General information
- Type: Kit aircraft
- National origin: United States
- Manufacturer: US Light Aircraft Corporation Higher Class Aviation Oklahoma Light Aircraft
- Designer: Jim Millett
- Status: Production completed
- Number built: 45 (2003)

History
- Manufactured: 1994-circa 2008
- Introduction date: 1994
- First flight: 1993

= US Light Aircraft Hornet =

Ultralight kit aircraft

The US Light Aircraft Hornet is an American two-seats-in-tandem, pusher configuration, tricycle gear, strut-braced high wing ultralight aircraft, that was produced US Light Aircraft Corporation of Ramona, California between 1994 and circa 2008 in kit form for amateur construction. It was also available as a factory-completed light-sport aircraft.

After US Light Aircraft ceased production the design was taken up by Higher Class Aviation and then later Oklahoma Light Aircraft of Blackwell, Oklahoma, which reportedly had the Hornet in production in 2011. By July 2012 Oklahoma Light Aircraft's website had been removed from the internet and the aircraft was no longer advertised as being for sale.

==Design and development==
The Hornet was first introduced at Sun 'n Fun in 1994. Externally the aircraft greatly resembles the Quad City Challenger II, but internally the structure is very different. When it was available the Hornet was priced considerably higher than the Challenger II.

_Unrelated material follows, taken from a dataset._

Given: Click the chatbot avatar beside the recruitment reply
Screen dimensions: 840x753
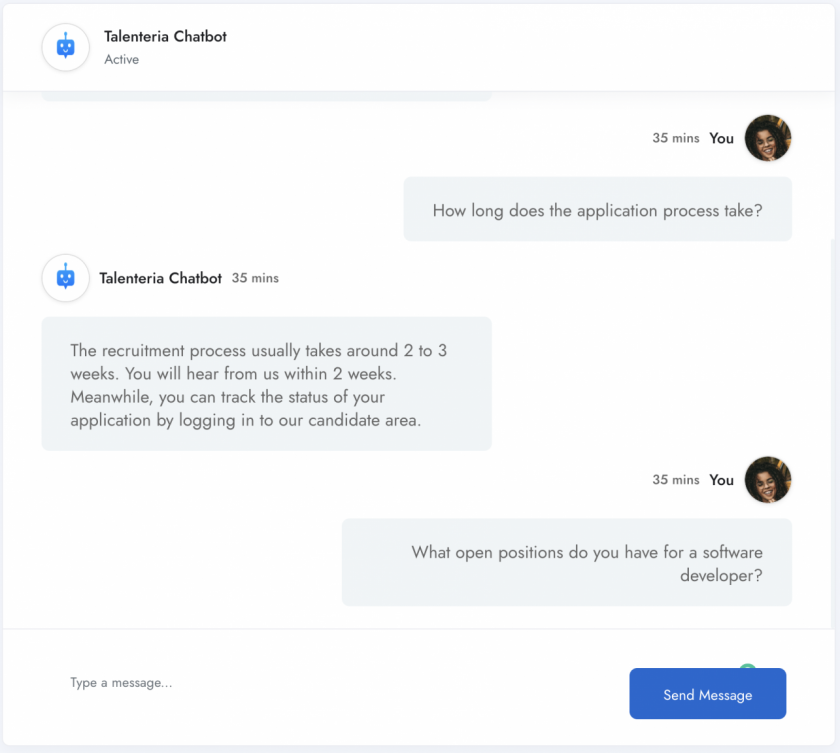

The Hornet structure is built up from aluminium tubing, riveted together with gussets. The aircraft is then covered with doped aircraft fabric. The Hornet's wing incorporates dual bridge-section spars, with a single strut and V-jury struts. The wing was sandbag-tested to 7g without failure. The aircraft includes electric flaps and trim, dual controls and two wing-mounted fuel tanks. The landing gear incorporates pneumatic suspension on all three wheels, including the steerable nosewheel, and hydraulic brakes on the mainwheels. The Hornet can also be equipped with floats or skis. Early production aircraft experienced elevator flutter at speeds in excess of 100 mph but this was addressed by mass-balancing the elevator.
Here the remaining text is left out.